Beyond sandboxing, here are other concrete next steps:

Structured plans, not markdown. Right now PLAN.md is free-text markdown. The implementation agent infers structure from section headers like ”## Affected Files” and ”## Approach.” That’s fragile. Plans should be structured objects with explicit task statuses (pending, in_progress, completed, blocked), dependencies between tasks, and a hard enforcement gate that prevents the agent from calling “done” with incomplete items. Arize AI’s Alyx agent does exactly this with todo_write/todo_read tool calls instead of prompt instructions, and the results are significantly better.

Mechanical enforcement over prompt instructions. OpenAI’s sharpest insight from their harness engineering article: “If an architectural constraint matters enough to document, it matters enough to enforce with a linter.” This means pre-implementation hooks that validate the plan has test criteria, post-implementation hooks that run the test suite before creating a PR, and review hooks that check for common agent failure patterns. The linter error messages should contain remediation instructions — so when the agent hits a violation, the error itself teaches it how to fix the problem.

Multi-dimensional review. The current binary APPROVED/CHANGES_REQUESTED leaves value on the table. The review agent should score across multiple dimensions independently: correctness (does it match the plan?), test coverage, lint compliance, architectural boundaries. Each dimension gets targeted feedback. Only when all pass does the review approve. Failed dimensions return specific, actionable feedback — not “please fix” but “function X on line Y doesn’t handle the nil case specified in plan task #3.”

Progressive CLAUDE.md. Right now the auto-generated CLAUDE.md is a flat repo tree dump. OpenAI’s production repo uses 88 separate AGENTS.md files — one per subsystem — with the root file as a ~100-line map pointing to deeper docs. The better model is a lean root CLAUDE.md with pointers, and per-module files that load on-demand so the agent only ingests context relevant to the current task. Every token in that auto-injected file competes directly with the task context.

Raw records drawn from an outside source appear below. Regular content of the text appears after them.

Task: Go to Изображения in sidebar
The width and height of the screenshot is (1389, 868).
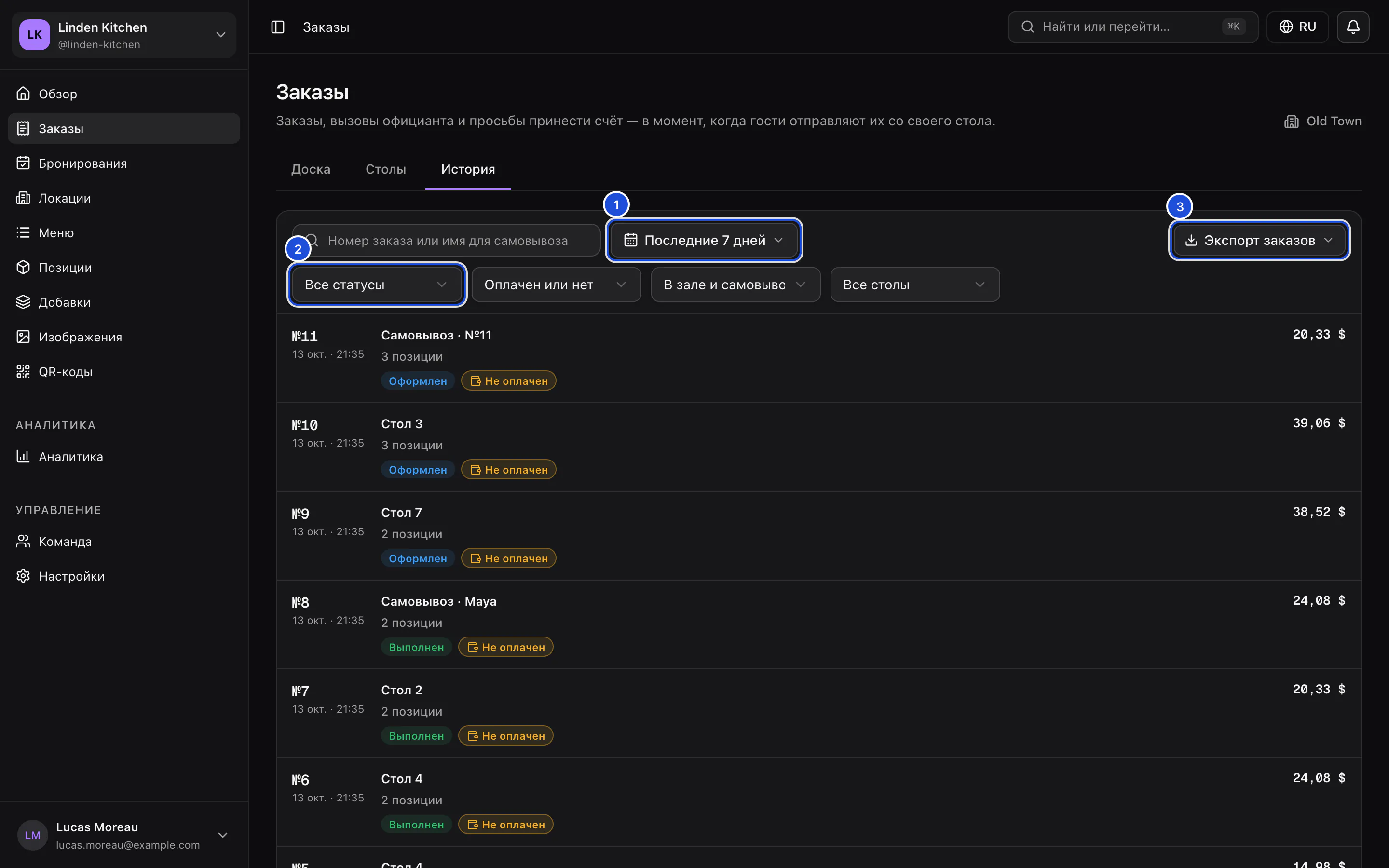Action: click(123, 337)
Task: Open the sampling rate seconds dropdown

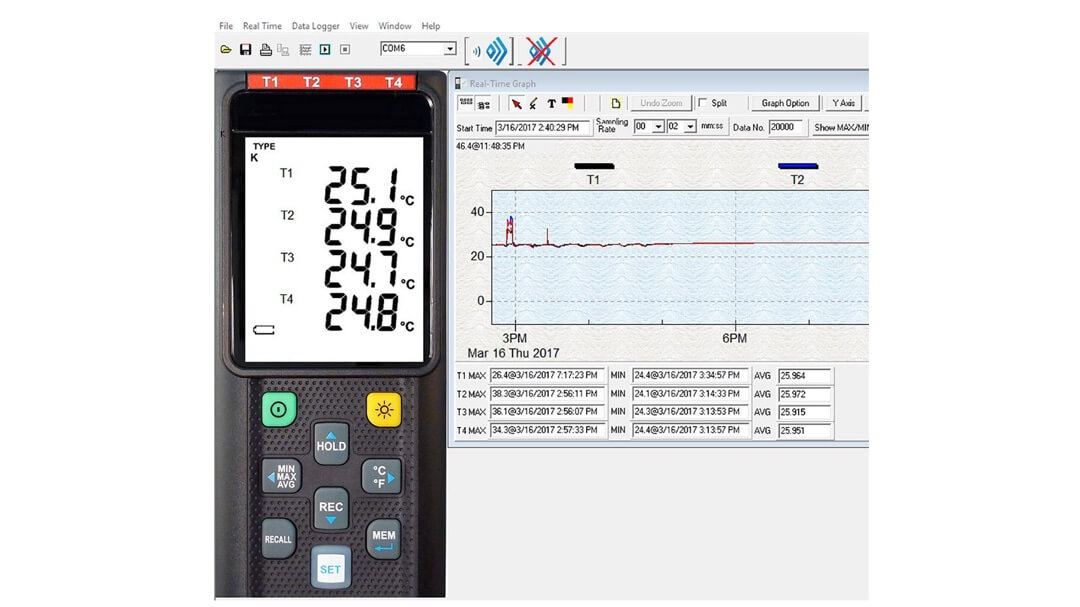Action: point(690,127)
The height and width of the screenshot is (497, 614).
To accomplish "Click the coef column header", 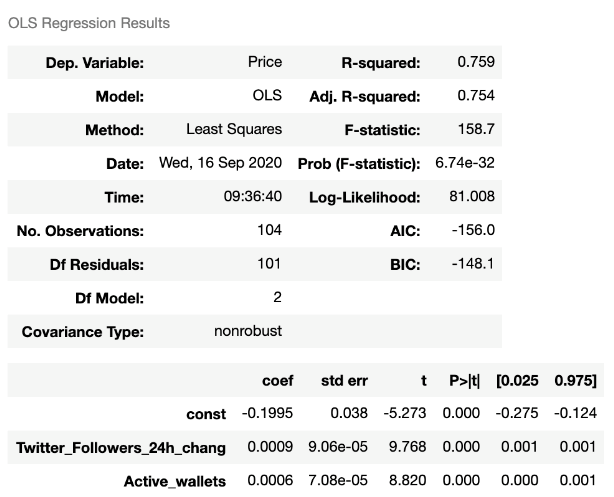I will pos(277,381).
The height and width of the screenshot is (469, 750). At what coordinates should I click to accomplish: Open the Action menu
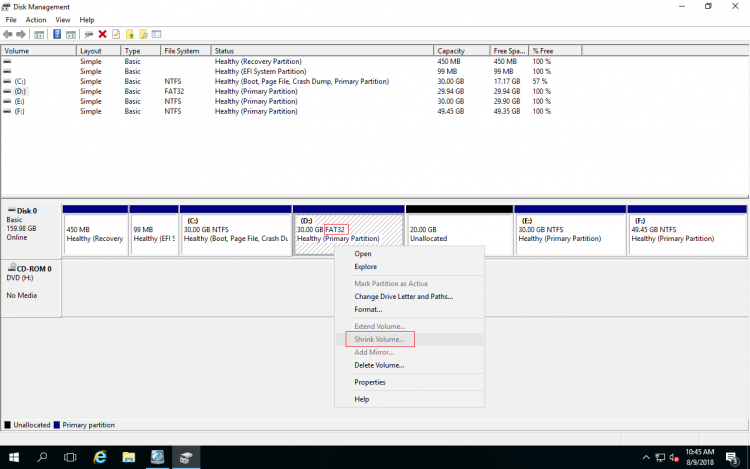36,20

Cross-session knowledge. Right now, every agent starts fresh. If the planning agent discovers that “the auth module has a non-obvious dependency on the config loader,” that insight dies with the session. Completed plans should be committed to a docs/exec-plans/completed/ directory so future planning agents can reference patterns that worked. And a “lessons learned” file that the review agent updates when it spots recurring issues — evolving project-specific guidance that gets better with every issue.

Try It Yourself

If you want to try this workflow:

Set up a Linear project with Todo, In Progress, and In Review states.
Configure WORKFLOW.md with the three-phase pipeline pointing to Claude Code.
Install cmux for agent visibility (optional — falls back to headless).
Run ./bin/symphony ./WORKFLOW.md and watch your board come alive.

The most surprising thing about this project isn’t the technology. It’s how natural it feels to manage AI agents through the same Kanban board you already use. The board becomes the interface. Linear comments become the communication channel. Plans become the contract between my intent and the agent’s execution.

What I’ve found is that the best AI developer tools don’t invent new workflows. They fit into the ones you already have.